Таким образом, когда речь идёт о микросоциологии, под «микро» не следует иметь в виду концентрацию исследования на «мелких» проблемах, выводящую за рамки собственно социологического анализа, в сферу социальной психологии или теории малых групп. Выбор микроракурса в социологии означает установку на изучение конструирования социальной реальности в процессах совместной деятельности и коммуникации людей, действующих в конкретных обстоятельствах, в «мелкомасштабных» социальных ситуациях. Микроанализ социальной жизни, как и микроистория, не означает забвение больших социальных общностей: смена ракурса исследования ведёт к тому, что закономерности функционирования социальных структур и институтов открываются через призму жизненных судеб и жизненного опыта конкретных акторов.

Автор показывает, что даже в концепциях исследователей, которые не отождествляют себя с движением микросоциологии, смена микро- и макроракурсов анализа и обусловленная ими игра познавательных стратегий занимают одно из ведущих мест в их научном арсенале. Одним из ярких примеров является концепция классика современной социологии Н. Элиаса. Рассмотрена проблема смены масштаба анализа в зависимости от «режимов вовлечённости» в политической и моральной социологии Л. Тевено.

> **Короткое задание A**
Пожалуйста, повторите дословно все записи, приведённые ниже, не включая в ответ изображения.

> **Предоставленные записи**
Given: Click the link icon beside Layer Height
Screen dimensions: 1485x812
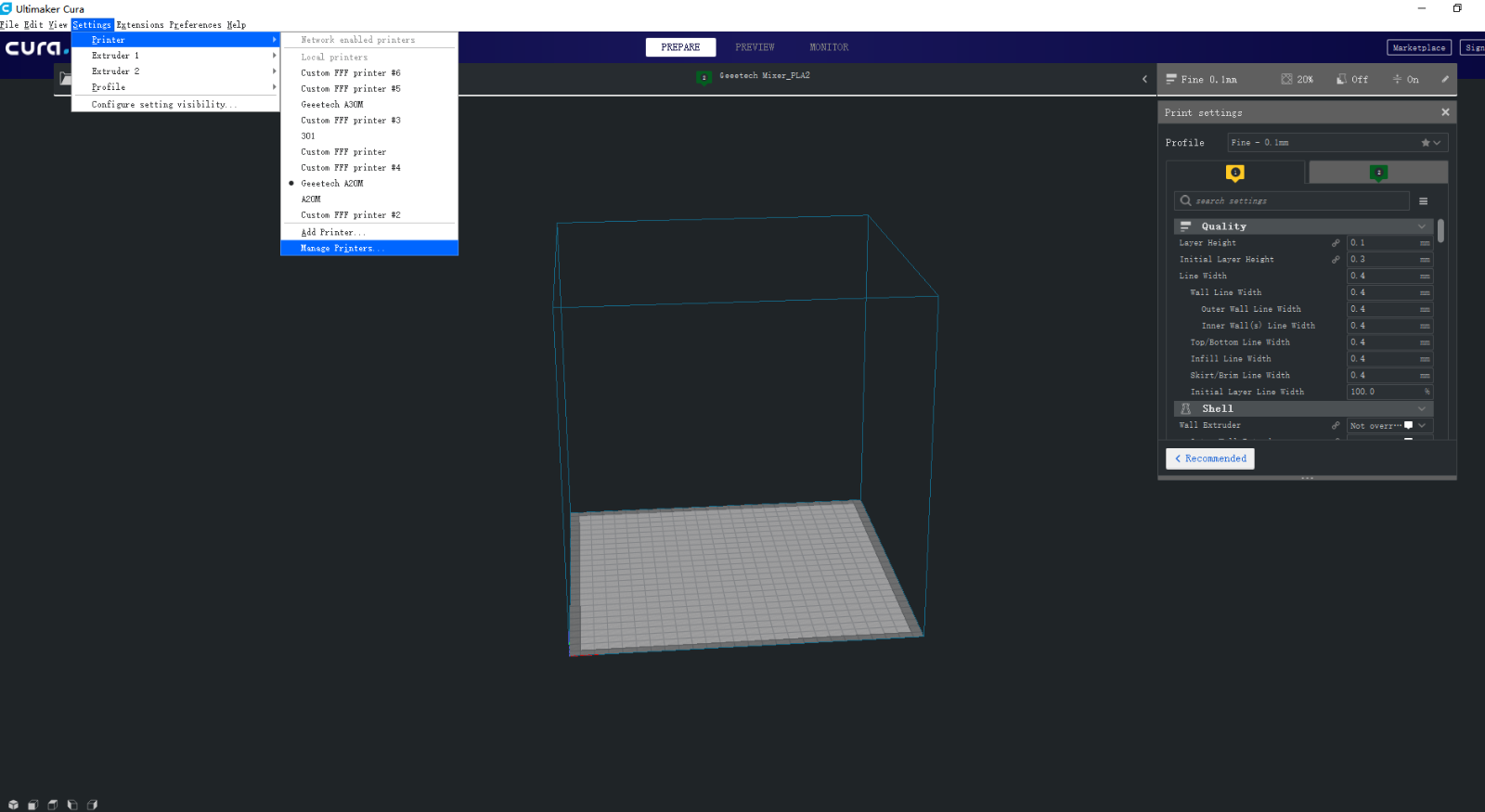Looking at the screenshot, I should 1336,243.
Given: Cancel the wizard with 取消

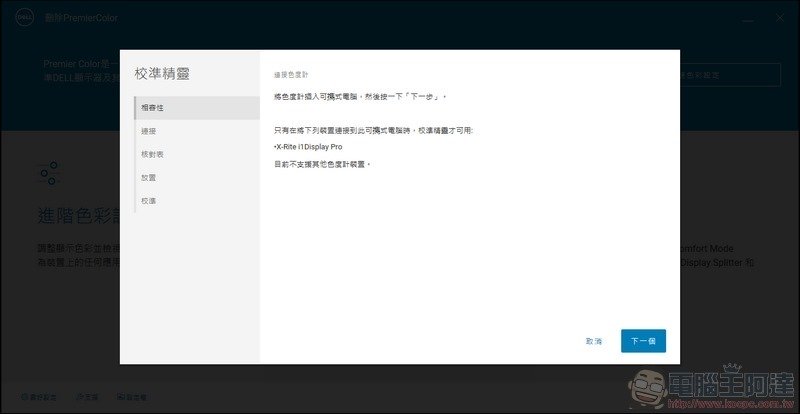Looking at the screenshot, I should 593,341.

> **Короткое задание B**
Чья концепция названа в тексте о микросоциологии одним из ярких примеров смены микро- и макроракурсов анализа?

> **Ответ A**
Given: Click the link icon beside Layer Height
Screen dimensions: 1485x812
Looking at the screenshot, I should 1336,243.
Given: Cancel the wizard with 取消

Looking at the screenshot, I should 593,341.

> **Ответ B**
Концепция классика современной социологии Н. Элиаса.